_Set exercise_. Copy out the records below line for line, without changing anything.

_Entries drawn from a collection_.

-- Begin --

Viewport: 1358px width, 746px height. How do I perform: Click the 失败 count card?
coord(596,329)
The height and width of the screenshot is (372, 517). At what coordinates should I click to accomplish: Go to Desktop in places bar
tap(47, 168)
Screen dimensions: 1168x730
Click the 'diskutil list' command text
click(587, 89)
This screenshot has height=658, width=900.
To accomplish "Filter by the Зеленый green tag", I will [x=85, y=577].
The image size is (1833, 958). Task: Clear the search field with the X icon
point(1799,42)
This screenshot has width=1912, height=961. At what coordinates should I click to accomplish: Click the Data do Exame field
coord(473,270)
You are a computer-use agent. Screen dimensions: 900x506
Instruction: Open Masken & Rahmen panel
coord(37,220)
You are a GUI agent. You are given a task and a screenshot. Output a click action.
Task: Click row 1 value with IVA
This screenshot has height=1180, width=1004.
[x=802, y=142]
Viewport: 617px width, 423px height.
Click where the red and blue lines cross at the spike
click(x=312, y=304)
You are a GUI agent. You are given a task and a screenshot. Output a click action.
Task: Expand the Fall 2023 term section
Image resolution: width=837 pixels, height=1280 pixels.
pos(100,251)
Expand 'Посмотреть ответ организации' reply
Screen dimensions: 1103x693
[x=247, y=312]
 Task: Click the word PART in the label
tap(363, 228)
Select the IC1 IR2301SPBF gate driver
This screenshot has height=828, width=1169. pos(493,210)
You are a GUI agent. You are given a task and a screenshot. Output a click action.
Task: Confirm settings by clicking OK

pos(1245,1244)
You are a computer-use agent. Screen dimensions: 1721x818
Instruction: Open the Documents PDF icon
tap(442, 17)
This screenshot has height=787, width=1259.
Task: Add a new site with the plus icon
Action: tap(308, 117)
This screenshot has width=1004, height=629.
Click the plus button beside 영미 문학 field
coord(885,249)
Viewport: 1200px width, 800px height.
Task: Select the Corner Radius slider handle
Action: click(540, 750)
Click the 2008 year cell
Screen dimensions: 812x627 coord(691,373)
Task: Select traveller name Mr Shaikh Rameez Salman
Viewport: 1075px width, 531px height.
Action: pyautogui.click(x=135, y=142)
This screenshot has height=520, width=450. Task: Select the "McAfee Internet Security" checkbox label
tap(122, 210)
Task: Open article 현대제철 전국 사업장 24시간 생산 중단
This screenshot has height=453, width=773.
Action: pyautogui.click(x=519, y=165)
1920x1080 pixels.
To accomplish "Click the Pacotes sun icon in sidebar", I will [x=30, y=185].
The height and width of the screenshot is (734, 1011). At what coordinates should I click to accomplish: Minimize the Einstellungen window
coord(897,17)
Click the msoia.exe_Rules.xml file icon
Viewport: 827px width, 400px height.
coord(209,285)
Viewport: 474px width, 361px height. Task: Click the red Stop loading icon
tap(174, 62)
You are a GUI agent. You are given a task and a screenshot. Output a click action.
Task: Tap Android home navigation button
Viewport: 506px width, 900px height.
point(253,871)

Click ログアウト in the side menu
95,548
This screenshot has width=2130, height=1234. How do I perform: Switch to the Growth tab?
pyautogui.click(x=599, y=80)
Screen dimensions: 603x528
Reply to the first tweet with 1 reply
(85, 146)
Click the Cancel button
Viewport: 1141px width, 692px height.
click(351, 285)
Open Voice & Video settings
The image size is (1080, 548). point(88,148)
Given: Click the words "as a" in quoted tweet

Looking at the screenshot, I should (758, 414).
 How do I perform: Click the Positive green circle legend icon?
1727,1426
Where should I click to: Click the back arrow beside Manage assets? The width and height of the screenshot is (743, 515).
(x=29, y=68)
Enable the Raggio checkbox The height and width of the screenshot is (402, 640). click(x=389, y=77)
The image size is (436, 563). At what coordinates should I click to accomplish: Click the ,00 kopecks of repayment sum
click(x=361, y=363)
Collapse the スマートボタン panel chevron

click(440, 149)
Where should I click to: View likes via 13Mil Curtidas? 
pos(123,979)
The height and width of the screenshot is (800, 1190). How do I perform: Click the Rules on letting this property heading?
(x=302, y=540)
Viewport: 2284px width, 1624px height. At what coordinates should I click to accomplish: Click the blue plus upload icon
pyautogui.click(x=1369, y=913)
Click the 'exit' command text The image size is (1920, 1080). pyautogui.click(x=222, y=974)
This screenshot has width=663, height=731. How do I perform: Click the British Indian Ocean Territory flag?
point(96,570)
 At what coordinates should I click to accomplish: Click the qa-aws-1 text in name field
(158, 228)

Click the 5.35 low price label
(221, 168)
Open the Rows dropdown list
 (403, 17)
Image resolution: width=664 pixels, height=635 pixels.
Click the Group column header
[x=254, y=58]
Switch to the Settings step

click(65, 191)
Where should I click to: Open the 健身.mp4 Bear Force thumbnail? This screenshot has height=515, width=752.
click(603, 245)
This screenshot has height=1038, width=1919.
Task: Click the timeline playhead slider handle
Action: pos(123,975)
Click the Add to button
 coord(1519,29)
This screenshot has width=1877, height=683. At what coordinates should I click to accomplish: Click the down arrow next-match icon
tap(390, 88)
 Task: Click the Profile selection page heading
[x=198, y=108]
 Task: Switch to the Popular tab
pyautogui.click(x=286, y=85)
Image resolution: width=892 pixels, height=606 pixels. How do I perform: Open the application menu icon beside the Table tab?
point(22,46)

-- End --

_The reply_.
Viewport: 1358px width, 746px height. How do I perform: Click the 失败 count card?
coord(596,329)
The height and width of the screenshot is (372, 517). At what coordinates should I click to accomplish: Go to Desktop in places bar
tap(47, 168)
Screen dimensions: 1168x730
Click the 'diskutil list' command text
click(587, 89)
This screenshot has height=658, width=900.
To accomplish "Filter by the Зеленый green tag", I will [x=85, y=577].
The image size is (1833, 958). Task: Clear the search field with the X icon
point(1799,42)
This screenshot has width=1912, height=961. At what coordinates should I click to accomplish: Click the Data do Exame field
coord(473,270)
You are a computer-use agent. Screen dimensions: 900x506
Instruction: Open Masken & Rahmen panel
coord(37,220)
You are a GUI agent. You are given a task and a screenshot. Output a click action.
Task: Click row 1 value with IVA
This screenshot has height=1180, width=1004.
[x=802, y=142]
Viewport: 617px width, 423px height.
Click where the red and blue lines cross at the spike
click(x=312, y=304)
You are a GUI agent. You are given a task and a screenshot. Output a click action.
Task: Expand the Fall 2023 term section
Image resolution: width=837 pixels, height=1280 pixels.
pos(100,251)
Expand 'Посмотреть ответ организации' reply
Screen dimensions: 1103x693
[x=247, y=312]
 Task: Click the word PART in the label
tap(363, 228)
Select the IC1 IR2301SPBF gate driver
This screenshot has height=828, width=1169. pos(493,210)
You are a GUI agent. You are given a task and a screenshot. Output a click action.
Task: Confirm settings by clicking OK

pos(1245,1244)
You are a computer-use agent. Screen dimensions: 1721x818
Instruction: Open the Documents PDF icon
tap(442, 17)
This screenshot has height=787, width=1259.
Task: Add a new site with the plus icon
Action: tap(308, 117)
This screenshot has width=1004, height=629.
Click the plus button beside 영미 문학 field
coord(885,249)
Viewport: 1200px width, 800px height.
Task: Select the Corner Radius slider handle
Action: click(540, 750)
Click the 2008 year cell
Screen dimensions: 812x627 coord(691,373)
Task: Select traveller name Mr Shaikh Rameez Salman
Viewport: 1075px width, 531px height.
Action: pyautogui.click(x=135, y=142)
This screenshot has height=520, width=450. Task: Select the "McAfee Internet Security" checkbox label
tap(122, 210)
Task: Open article 현대제철 전국 사업장 24시간 생산 중단
This screenshot has height=453, width=773.
Action: pyautogui.click(x=519, y=165)
1920x1080 pixels.
To accomplish "Click the Pacotes sun icon in sidebar", I will [x=30, y=185].
The height and width of the screenshot is (734, 1011). At what coordinates should I click to accomplish: Minimize the Einstellungen window
coord(897,17)
Click the msoia.exe_Rules.xml file icon
Viewport: 827px width, 400px height.
coord(209,285)
Viewport: 474px width, 361px height. Task: Click the red Stop loading icon
tap(174, 62)
You are a GUI agent. You are given a task and a screenshot. Output a click action.
Task: Tap Android home navigation button
Viewport: 506px width, 900px height.
point(253,871)

Click ログアウト in the side menu
95,548
This screenshot has width=2130, height=1234. How do I perform: Switch to the Growth tab?
pyautogui.click(x=599, y=80)
Screen dimensions: 603x528
Reply to the first tweet with 1 reply
(85, 146)
Click the Cancel button
Viewport: 1141px width, 692px height.
click(351, 285)
Open Voice & Video settings
The image size is (1080, 548). point(88,148)
Given: Click the words "as a" in quoted tweet

Looking at the screenshot, I should (758, 414).
 How do I perform: Click the Positive green circle legend icon?
1727,1426
Where should I click to: Click the back arrow beside Manage assets? The width and height of the screenshot is (743, 515).
(x=29, y=68)
Enable the Raggio checkbox The height and width of the screenshot is (402, 640). click(x=389, y=77)
The image size is (436, 563). At what coordinates should I click to accomplish: Click the ,00 kopecks of repayment sum
click(x=361, y=363)
Collapse the スマートボタン panel chevron

click(440, 149)
Where should I click to: View likes via 13Mil Curtidas? 
pos(123,979)
The height and width of the screenshot is (800, 1190). How do I perform: Click the Rules on letting this property heading?
(x=302, y=540)
Viewport: 2284px width, 1624px height. At what coordinates should I click to accomplish: Click the blue plus upload icon
pyautogui.click(x=1369, y=913)
Click the 'exit' command text The image size is (1920, 1080). pyautogui.click(x=222, y=974)
This screenshot has width=663, height=731. How do I perform: Click the British Indian Ocean Territory flag?
point(96,570)
 At what coordinates should I click to accomplish: Click the qa-aws-1 text in name field
(158, 228)

Click the 5.35 low price label
(221, 168)
Open the Rows dropdown list
 (403, 17)
Image resolution: width=664 pixels, height=635 pixels.
Click the Group column header
[x=254, y=58]
Switch to the Settings step

click(65, 191)
Where should I click to: Open the 健身.mp4 Bear Force thumbnail? This screenshot has height=515, width=752.
click(603, 245)
This screenshot has height=1038, width=1919.
Task: Click the timeline playhead slider handle
Action: pos(123,975)
Click the Add to button
 coord(1519,29)
This screenshot has width=1877, height=683. At what coordinates should I click to accomplish: Click the down arrow next-match icon
tap(390, 88)
 Task: Click the Profile selection page heading
[x=198, y=108]
 Task: Switch to the Popular tab
pyautogui.click(x=286, y=85)
Image resolution: width=892 pixels, height=606 pixels. How do I perform: Open the application menu icon beside the Table tab?
point(22,46)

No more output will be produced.